## Problem description
Once you have read the records below, restate them word for word.

## Exercise data
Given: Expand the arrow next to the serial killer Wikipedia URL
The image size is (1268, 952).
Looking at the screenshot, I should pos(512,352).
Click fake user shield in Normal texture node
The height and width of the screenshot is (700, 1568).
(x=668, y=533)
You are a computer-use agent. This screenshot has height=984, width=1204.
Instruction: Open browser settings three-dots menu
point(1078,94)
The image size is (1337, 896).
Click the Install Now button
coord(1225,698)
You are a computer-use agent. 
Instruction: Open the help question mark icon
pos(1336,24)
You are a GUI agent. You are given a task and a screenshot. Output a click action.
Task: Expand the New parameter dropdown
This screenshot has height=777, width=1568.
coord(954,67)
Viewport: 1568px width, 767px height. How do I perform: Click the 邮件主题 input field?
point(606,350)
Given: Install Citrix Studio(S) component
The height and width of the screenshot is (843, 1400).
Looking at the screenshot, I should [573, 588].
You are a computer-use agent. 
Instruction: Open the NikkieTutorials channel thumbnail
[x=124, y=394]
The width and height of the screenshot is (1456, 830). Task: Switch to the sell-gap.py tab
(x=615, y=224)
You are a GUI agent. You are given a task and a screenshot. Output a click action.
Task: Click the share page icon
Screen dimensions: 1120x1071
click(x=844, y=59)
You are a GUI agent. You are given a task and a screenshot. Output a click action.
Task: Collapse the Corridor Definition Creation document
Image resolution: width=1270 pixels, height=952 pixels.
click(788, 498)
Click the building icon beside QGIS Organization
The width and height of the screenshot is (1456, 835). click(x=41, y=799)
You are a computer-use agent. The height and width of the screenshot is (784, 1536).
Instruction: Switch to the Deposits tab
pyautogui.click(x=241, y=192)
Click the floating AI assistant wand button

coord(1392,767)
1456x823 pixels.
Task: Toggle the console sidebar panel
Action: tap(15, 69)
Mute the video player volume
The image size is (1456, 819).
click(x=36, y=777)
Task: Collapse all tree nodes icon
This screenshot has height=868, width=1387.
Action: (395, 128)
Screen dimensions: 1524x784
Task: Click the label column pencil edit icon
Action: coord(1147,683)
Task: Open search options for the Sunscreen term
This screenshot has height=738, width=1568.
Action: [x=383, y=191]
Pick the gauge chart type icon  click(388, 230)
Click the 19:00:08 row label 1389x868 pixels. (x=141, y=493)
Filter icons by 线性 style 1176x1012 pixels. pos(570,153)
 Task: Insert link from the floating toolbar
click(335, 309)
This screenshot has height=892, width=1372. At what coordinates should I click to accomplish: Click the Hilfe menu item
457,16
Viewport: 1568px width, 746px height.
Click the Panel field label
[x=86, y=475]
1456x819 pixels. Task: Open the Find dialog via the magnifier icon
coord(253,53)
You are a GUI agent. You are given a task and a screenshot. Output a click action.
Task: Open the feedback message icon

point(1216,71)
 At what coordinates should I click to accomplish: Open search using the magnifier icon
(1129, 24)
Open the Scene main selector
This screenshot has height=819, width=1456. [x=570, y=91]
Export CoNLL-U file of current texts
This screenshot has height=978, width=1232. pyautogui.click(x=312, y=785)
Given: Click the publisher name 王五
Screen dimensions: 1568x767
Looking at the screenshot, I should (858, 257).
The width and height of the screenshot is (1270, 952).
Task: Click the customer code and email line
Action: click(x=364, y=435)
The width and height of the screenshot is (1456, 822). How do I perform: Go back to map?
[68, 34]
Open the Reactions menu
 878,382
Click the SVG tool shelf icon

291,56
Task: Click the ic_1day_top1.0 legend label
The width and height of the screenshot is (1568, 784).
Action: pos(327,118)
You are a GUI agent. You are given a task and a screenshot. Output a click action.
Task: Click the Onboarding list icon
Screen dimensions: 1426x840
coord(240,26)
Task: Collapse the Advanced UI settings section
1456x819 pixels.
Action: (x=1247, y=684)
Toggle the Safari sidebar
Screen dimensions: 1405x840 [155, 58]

## Reply
Given: Expand the arrow next to the serial killer Wikipedia URL
The image size is (1268, 952).
Looking at the screenshot, I should pos(512,352).
Click fake user shield in Normal texture node
The height and width of the screenshot is (700, 1568).
(x=668, y=533)
You are a computer-use agent. This screenshot has height=984, width=1204.
Instruction: Open browser settings three-dots menu
point(1078,94)
The image size is (1337, 896).
Click the Install Now button
coord(1225,698)
You are a computer-use agent. 
Instruction: Open the help question mark icon
pos(1336,24)
You are a GUI agent. You are given a task and a screenshot. Output a click action.
Task: Expand the New parameter dropdown
This screenshot has height=777, width=1568.
coord(954,67)
Viewport: 1568px width, 767px height. How do I perform: Click the 邮件主题 input field?
point(606,350)
Given: Install Citrix Studio(S) component
The height and width of the screenshot is (843, 1400).
Looking at the screenshot, I should [573, 588].
You are a computer-use agent. 
Instruction: Open the NikkieTutorials channel thumbnail
[x=124, y=394]
The width and height of the screenshot is (1456, 830). Task: Switch to the sell-gap.py tab
(x=615, y=224)
You are a GUI agent. You are given a task and a screenshot. Output a click action.
Task: Click the share page icon
Screen dimensions: 1120x1071
click(x=844, y=59)
You are a GUI agent. You are given a task and a screenshot. Output a click action.
Task: Collapse the Corridor Definition Creation document
Image resolution: width=1270 pixels, height=952 pixels.
click(788, 498)
Click the building icon beside QGIS Organization
The width and height of the screenshot is (1456, 835). click(x=41, y=799)
You are a computer-use agent. The height and width of the screenshot is (784, 1536).
Instruction: Switch to the Deposits tab
pyautogui.click(x=241, y=192)
Click the floating AI assistant wand button

coord(1392,767)
1456x823 pixels.
Task: Toggle the console sidebar panel
Action: tap(15, 69)
Mute the video player volume
The image size is (1456, 819).
click(x=36, y=777)
Task: Collapse all tree nodes icon
This screenshot has height=868, width=1387.
Action: (395, 128)
Screen dimensions: 1524x784
Task: Click the label column pencil edit icon
Action: coord(1147,683)
Task: Open search options for the Sunscreen term
This screenshot has height=738, width=1568.
Action: [x=383, y=191]
Pick the gauge chart type icon  click(388, 230)
Click the 19:00:08 row label 1389x868 pixels. (x=141, y=493)
Filter icons by 线性 style 1176x1012 pixels. pos(570,153)
 Task: Insert link from the floating toolbar
click(335, 309)
This screenshot has height=892, width=1372. At what coordinates should I click to accomplish: Click the Hilfe menu item
457,16
Viewport: 1568px width, 746px height.
Click the Panel field label
[x=86, y=475]
1456x819 pixels. Task: Open the Find dialog via the magnifier icon
coord(253,53)
You are a GUI agent. You are given a task and a screenshot. Output a click action.
Task: Open the feedback message icon

point(1216,71)
 At what coordinates should I click to accomplish: Open search using the magnifier icon
(1129, 24)
Open the Scene main selector
This screenshot has height=819, width=1456. [x=570, y=91]
Export CoNLL-U file of current texts
This screenshot has height=978, width=1232. pyautogui.click(x=312, y=785)
Given: Click the publisher name 王五
Screen dimensions: 1568x767
Looking at the screenshot, I should (858, 257).
The width and height of the screenshot is (1270, 952).
Task: Click the customer code and email line
Action: click(x=364, y=435)
The width and height of the screenshot is (1456, 822). How do I perform: Go back to map?
[68, 34]
Open the Reactions menu
 878,382
Click the SVG tool shelf icon

291,56
Task: Click the ic_1day_top1.0 legend label
The width and height of the screenshot is (1568, 784).
Action: pos(327,118)
You are a GUI agent. You are given a task and a screenshot. Output a click action.
Task: Click the Onboarding list icon
Screen dimensions: 1426x840
coord(240,26)
Task: Collapse the Advanced UI settings section
1456x819 pixels.
Action: (x=1247, y=684)
Toggle the Safari sidebar
Screen dimensions: 1405x840 [155, 58]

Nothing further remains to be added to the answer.